— SOURCE PASSAGE —

The other piece is putting your money where your mouth is. My belief is that wellness is our birthright. If I were to be correct, which I do think I am in this case, then there needs to be incorporated budget lines to support working mothers, especially women of color, to attend wellness experiences, to self invest in terms of time and unplugging away from work-life where the work doesn’t build while they’re away. Incorporating that as a habitual practice outside of the benefit packages that are offered.
On the individual side, it’s creating those mechanisms, whether it’d be working with a therapist or a coach to work through that trauma and support that healing process. Otherwise, those cycles are never going to go away. The only way to do that is through healing. We can’t heal on our own. In many cultures around the world, we did so as villages and in community circles. That’s not going to be any different now.
Stop trying to add additional pressure to create self-care. What I teach to my clients is, “Look at your life and look at how much time you do have left. Do you have 30 seconds? With those 30 seconds, take three deep breaths. That’s it. Notice what happens to your nervous system. As you have five minutes, go find the app where you can sit and listen to binaural beats or do a quick meditation. The goal is to support your nervous system first.” That’s what self-care is. Can we create balance for the brain? The brain is the place that signals to the rest of your body whether or not you’re okay.
I love the balance notion of creating balance for your brain. You also create a balance for the solution. It has to be organizational and individual too. We have different levels of accountability there. I appreciate that. What words of wisdom would you want to leave our readers with?
The power of the inner compass. We talk about this a lot in the world of self-improvement. Some people call it intuition, but intuition makes it feel like it’s unattainable. If I were to tell you that you have an inner compass, meaning we have signals in our minds and bodies where the chest tightens, our shoulders go up to our ears, our breathing is a little bit shallow, notice those things because what that is telling us, especially as working women, is some things are out of sync and needs our attention.
Chances are the minute you stopped to ask, “Why does my chest hurt? Why do I feel like I’m constantly sweating or I’m always anxious?” Find out what that is and say it to somebody who is possibly contributing to that issue, and then come up with a solution together. On the work side of things, advocate the crap out of the issue. Until more of us start to use our voices, it won’t be seen because it doesn’t have to be seen by people in power.
I’m sure people want to know how to get in touch with you. How can we reach you?
I am Melissa Punambolam on LinkedIn, whether that means you send me a private message or find me on Instagram @YourLifeDesigner. If you want to learn more about me as a human, my website is www.YourLifeDesigner.ca
I appreciate being able to chat with you and dig into this very needed topic. I can’t thank you enough. It’s been good and impactful because people that I work with across the nation have these conversations behind closed doors. This show exists to be able to have these types of conversations out in the open. I appreciate your candidness.
Congratulations on this show. Everyone needs to give you five stars because they’re real conversations. We’re not talking theory. We’re talking about how we can create change. That’s why I’ve been so honored to be a part of this conversation. Thank you for having me.

— PROVIDED INFORMATION —

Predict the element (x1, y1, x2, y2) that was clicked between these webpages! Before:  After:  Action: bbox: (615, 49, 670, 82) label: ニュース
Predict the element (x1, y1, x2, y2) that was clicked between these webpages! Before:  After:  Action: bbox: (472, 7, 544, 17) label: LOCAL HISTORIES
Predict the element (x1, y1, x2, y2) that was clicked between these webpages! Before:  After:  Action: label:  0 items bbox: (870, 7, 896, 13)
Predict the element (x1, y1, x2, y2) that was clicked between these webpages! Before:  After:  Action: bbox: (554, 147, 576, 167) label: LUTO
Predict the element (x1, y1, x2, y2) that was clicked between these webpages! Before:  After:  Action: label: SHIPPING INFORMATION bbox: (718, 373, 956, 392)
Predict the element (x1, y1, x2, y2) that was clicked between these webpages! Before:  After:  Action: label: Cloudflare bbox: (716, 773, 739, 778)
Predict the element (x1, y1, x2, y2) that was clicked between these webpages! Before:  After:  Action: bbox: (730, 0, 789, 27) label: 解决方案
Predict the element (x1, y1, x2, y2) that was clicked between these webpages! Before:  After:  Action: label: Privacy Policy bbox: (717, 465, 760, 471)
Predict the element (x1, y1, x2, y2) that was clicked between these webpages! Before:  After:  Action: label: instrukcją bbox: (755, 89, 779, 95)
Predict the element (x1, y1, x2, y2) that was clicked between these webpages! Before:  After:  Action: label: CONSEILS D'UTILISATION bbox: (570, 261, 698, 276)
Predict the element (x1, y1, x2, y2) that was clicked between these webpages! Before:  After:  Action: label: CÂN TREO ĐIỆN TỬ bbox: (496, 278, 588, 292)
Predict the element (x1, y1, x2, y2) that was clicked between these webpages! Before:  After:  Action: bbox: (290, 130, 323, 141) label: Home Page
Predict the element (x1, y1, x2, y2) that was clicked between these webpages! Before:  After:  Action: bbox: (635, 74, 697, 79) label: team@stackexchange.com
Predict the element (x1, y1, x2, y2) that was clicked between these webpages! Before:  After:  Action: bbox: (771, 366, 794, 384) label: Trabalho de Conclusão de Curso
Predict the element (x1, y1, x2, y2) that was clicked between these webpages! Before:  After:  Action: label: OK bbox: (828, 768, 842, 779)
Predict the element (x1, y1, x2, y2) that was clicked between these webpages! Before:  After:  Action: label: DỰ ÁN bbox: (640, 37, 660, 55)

— TASK TO COMPLETE —
Copy verbatim the passage of the wellness interview above from "I am Melissa" up to and including "for having me.".

— TASK RESULT —
I am Melissa Punambolam on LinkedIn, whether that means you send me a private message or find me on Instagram @YourLifeDesigner. If you want to learn more about me as a human, my website is www.YourLifeDesigner.ca
I appreciate being able to chat with you and dig into this very needed topic. I can’t thank you enough. It’s been good and impactful because people that I work with across the nation have these conversations behind closed doors. This show exists to be able to have these types of conversations out in the open. I appreciate your candidness.
Congratulations on this show. Everyone needs to give you five stars because they’re real conversations. We’re not talking theory. We’re talking about how we can create change. That’s why I’ve been so honored to be a part of this conversation. Thank you for having me.